Factors influencing the resubstitution accuracy in multivariate classification analysis: implications for study design in ergonomics

Pages 417-427 | Published online: 09 Nov 2010
 

Abstract

The use of multivariate classification analysis (e.g. discriminant analysis, linear regression, logistic regression) is becoming widespread in ergonomics, as well as numerous other disciplines. Classification analysis is frequently used to determine what combination of features (independent variables), and in what mathematical relations and proportions, defines an acceptable versus an unacceptable risk. Accurate predictive classification models can be useful in suggesting interventions that can minimize illness and injury. Frequently, classification studies in the ergonomics literature report the resubstitution accuracy—the accuracy that is realized when the classifier is evaluated on the same sample that was used to generate the classification coefficients. However, it is well established that the resubstitution accuracy is optimistically biased. The extent, or magnitude, of this bias is not well understood. Thus, a Monte Carlo simulation study was conducted to investigate this bias.

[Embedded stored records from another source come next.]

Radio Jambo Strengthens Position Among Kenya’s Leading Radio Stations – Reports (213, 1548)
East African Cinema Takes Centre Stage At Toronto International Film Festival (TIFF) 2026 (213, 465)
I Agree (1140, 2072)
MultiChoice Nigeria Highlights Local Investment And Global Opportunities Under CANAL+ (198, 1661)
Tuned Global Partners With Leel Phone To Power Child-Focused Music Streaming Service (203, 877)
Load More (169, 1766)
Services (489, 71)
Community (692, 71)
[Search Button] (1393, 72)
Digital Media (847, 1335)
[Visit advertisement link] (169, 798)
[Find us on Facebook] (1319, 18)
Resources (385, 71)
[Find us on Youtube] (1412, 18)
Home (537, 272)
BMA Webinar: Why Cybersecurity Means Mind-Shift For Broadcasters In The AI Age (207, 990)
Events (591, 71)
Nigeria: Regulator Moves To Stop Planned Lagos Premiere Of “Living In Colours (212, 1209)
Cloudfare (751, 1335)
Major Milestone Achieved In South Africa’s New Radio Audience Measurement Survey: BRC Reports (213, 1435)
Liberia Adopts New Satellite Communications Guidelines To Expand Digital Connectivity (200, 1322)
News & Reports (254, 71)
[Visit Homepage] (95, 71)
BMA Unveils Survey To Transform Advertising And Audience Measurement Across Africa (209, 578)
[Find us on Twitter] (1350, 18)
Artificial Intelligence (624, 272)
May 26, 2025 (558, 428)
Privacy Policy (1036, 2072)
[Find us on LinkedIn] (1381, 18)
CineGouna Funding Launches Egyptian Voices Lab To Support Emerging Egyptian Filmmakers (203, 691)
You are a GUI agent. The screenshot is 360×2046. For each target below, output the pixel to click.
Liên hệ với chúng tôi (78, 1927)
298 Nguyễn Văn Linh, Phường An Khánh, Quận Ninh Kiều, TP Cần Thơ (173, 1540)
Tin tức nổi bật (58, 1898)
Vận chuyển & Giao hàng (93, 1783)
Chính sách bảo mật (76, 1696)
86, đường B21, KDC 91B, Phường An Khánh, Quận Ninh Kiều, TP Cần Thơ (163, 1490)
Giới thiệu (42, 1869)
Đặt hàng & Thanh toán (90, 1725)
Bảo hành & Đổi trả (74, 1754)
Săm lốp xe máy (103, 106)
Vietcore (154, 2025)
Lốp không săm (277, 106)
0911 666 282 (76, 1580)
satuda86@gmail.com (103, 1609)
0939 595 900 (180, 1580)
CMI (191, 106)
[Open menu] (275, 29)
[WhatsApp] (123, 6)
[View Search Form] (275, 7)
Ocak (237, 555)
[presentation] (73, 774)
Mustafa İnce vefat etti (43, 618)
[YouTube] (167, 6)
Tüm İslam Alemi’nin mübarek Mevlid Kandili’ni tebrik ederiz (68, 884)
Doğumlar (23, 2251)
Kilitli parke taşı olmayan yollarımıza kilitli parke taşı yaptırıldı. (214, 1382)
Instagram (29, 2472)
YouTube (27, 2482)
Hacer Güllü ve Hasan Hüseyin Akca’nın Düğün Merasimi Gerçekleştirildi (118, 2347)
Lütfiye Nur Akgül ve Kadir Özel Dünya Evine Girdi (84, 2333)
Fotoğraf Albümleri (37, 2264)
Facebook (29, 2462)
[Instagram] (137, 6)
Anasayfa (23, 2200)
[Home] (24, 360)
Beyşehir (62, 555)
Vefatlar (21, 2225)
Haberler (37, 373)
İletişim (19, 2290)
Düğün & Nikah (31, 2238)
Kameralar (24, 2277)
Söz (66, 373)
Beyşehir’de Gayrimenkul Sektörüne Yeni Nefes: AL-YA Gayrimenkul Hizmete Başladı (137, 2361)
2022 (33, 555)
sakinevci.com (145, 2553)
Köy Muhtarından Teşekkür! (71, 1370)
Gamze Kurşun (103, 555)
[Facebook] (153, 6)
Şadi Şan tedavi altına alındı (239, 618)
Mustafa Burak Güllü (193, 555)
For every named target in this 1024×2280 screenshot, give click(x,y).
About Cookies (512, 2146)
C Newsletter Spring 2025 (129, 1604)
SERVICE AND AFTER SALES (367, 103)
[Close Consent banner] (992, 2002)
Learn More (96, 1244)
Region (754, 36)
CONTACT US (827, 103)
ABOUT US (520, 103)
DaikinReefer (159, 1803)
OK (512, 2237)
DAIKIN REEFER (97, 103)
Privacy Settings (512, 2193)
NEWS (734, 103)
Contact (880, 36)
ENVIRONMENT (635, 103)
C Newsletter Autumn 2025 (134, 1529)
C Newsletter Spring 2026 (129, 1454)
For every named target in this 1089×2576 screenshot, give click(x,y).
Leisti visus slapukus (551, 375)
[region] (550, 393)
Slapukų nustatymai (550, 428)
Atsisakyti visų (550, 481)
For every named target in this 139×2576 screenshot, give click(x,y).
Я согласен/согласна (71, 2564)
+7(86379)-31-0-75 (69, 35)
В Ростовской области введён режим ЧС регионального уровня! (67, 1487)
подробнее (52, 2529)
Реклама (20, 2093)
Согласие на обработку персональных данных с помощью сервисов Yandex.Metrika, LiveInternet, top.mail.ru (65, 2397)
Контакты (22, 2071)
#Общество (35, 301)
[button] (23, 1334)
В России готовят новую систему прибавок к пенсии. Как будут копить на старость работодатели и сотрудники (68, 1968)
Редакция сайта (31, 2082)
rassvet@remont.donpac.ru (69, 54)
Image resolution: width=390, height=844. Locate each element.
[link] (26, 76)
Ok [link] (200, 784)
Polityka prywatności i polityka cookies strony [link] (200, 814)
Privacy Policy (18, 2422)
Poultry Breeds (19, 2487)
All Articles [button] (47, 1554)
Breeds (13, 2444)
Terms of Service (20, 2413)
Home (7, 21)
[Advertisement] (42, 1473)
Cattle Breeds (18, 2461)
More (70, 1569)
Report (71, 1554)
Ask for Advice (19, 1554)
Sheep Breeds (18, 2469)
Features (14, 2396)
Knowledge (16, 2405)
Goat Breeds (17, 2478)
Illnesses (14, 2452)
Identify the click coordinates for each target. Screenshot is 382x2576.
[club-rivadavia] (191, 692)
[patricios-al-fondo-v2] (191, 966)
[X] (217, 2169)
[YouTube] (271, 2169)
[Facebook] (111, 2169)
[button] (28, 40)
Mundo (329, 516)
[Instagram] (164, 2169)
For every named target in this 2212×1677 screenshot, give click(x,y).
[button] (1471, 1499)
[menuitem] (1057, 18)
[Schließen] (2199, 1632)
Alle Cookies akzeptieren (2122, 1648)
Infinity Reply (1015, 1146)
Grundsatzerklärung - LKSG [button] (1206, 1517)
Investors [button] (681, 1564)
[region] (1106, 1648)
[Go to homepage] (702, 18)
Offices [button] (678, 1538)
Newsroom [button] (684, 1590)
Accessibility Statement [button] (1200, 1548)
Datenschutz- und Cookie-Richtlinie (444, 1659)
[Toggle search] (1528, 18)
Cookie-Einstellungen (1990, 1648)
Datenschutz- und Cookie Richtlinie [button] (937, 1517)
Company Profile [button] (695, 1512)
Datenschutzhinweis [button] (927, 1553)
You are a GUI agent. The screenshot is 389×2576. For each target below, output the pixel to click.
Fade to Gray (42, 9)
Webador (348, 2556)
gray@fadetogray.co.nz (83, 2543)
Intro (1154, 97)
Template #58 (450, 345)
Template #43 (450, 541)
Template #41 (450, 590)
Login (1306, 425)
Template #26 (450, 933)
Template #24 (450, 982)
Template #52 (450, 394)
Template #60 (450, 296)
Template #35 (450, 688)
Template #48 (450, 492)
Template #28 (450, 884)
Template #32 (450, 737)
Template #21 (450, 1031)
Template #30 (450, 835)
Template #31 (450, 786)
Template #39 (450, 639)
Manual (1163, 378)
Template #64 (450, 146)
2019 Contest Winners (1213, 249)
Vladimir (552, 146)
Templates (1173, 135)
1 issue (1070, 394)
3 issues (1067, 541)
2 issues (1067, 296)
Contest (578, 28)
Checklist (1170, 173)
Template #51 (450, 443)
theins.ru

Random data containing no true classification power (denoted the ‘Nil Model’) were generated, then analysed using discriminant analysis. For the case of two outcome groups, the true accuracy of the Nil Model is 50% (i.e. no better than flipping a fair coin). For conditions similar to those in the literature, the random data ‘reported’ highly accurate classification performance—results as high as 100%. These ‘reports’ represent the bias artefact of resubstitution accuracy. Factors influencing the extent of the bias were studied. It was found that the resubstitution bias is reduced if; sample size is increased, the number of candidate features is decreased, the number of selected features is decreased, and the proportion of samples from each outcome group is equalized. Feature correlation did not influence resubstitution accuracy. These simulation studies indicate that reporting of the resubstitution accuracy alone can be problematic. It is suggested that research reports that incorporate classification analysis either (1) train the classification function on one data set, but report as the performance metric the classification accuracy achieved on an independent, adequately-sized test data set, or (2) demonstrate that the magnitude of the resubstitution bias is minimal.